EXERCISE AIM
Recast the items below as a JSON list of strings, one string per line and with blank lines left out, starting at the first line of the items and ending at the line that contains "point(556,27)".

(Pointing items for text and elements)
* Begin *
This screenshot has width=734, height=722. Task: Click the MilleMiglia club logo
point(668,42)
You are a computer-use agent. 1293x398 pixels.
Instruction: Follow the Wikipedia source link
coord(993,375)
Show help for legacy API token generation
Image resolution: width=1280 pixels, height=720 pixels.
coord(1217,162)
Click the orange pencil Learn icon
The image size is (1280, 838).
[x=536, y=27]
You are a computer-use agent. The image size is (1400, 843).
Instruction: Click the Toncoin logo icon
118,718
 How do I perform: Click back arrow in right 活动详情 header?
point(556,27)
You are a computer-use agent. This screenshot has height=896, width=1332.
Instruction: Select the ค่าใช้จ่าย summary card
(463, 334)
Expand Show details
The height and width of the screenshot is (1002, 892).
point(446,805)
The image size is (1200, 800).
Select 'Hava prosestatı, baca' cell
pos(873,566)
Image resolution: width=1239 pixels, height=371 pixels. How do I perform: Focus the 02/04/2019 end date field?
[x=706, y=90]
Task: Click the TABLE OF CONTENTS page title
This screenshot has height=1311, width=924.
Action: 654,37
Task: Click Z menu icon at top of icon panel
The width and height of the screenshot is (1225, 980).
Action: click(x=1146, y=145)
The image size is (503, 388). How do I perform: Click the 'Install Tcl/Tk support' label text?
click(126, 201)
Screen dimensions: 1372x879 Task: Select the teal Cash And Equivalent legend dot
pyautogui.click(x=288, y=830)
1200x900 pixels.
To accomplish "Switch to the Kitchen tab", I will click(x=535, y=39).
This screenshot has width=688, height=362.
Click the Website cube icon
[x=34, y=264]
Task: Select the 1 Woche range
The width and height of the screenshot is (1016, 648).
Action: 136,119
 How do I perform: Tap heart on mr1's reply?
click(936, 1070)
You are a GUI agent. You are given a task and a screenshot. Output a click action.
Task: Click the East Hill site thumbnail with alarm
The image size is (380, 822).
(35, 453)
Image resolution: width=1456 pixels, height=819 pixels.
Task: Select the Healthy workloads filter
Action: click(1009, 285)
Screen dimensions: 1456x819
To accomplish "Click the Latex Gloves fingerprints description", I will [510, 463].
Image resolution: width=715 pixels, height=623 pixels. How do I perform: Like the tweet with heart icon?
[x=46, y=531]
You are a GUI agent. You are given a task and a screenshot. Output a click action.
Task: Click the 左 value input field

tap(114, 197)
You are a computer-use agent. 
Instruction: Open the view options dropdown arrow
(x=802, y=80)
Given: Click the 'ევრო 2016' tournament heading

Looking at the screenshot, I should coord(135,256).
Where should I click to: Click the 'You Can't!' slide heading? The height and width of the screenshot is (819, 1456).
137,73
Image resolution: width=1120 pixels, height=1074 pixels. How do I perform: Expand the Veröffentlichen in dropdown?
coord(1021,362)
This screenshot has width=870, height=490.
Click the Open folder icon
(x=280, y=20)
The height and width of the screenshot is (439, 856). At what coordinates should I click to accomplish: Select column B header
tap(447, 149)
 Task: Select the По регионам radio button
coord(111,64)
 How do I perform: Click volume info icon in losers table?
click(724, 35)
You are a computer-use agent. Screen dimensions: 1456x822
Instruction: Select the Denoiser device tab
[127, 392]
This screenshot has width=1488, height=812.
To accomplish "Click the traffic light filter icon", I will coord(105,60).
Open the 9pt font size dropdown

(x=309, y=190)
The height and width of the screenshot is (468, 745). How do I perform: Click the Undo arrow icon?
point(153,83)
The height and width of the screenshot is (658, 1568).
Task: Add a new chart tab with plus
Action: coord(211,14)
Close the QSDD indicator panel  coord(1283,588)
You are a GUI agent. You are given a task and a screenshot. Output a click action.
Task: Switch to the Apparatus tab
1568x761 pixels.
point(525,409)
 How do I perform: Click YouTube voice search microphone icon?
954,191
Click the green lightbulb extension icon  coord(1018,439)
* End *
COMPLETE RESPONSE
[
  "This screenshot has width=734, height=722. Task: Click the MilleMiglia club logo",
  "point(668,42)",
  "You are a computer-use agent. 1293x398 pixels.",
  "Instruction: Follow the Wikipedia source link",
  "coord(993,375)",
  "Show help for legacy API token generation",
  "Image resolution: width=1280 pixels, height=720 pixels.",
  "coord(1217,162)",
  "Click the orange pencil Learn icon",
  "The image size is (1280, 838).",
  "[x=536, y=27]",
  "You are a computer-use agent. The image size is (1400, 843).",
  "Instruction: Click the Toncoin logo icon",
  "118,718",
  " How do I perform: Click back arrow in right 活动详情 header?",
  "point(556,27)"
]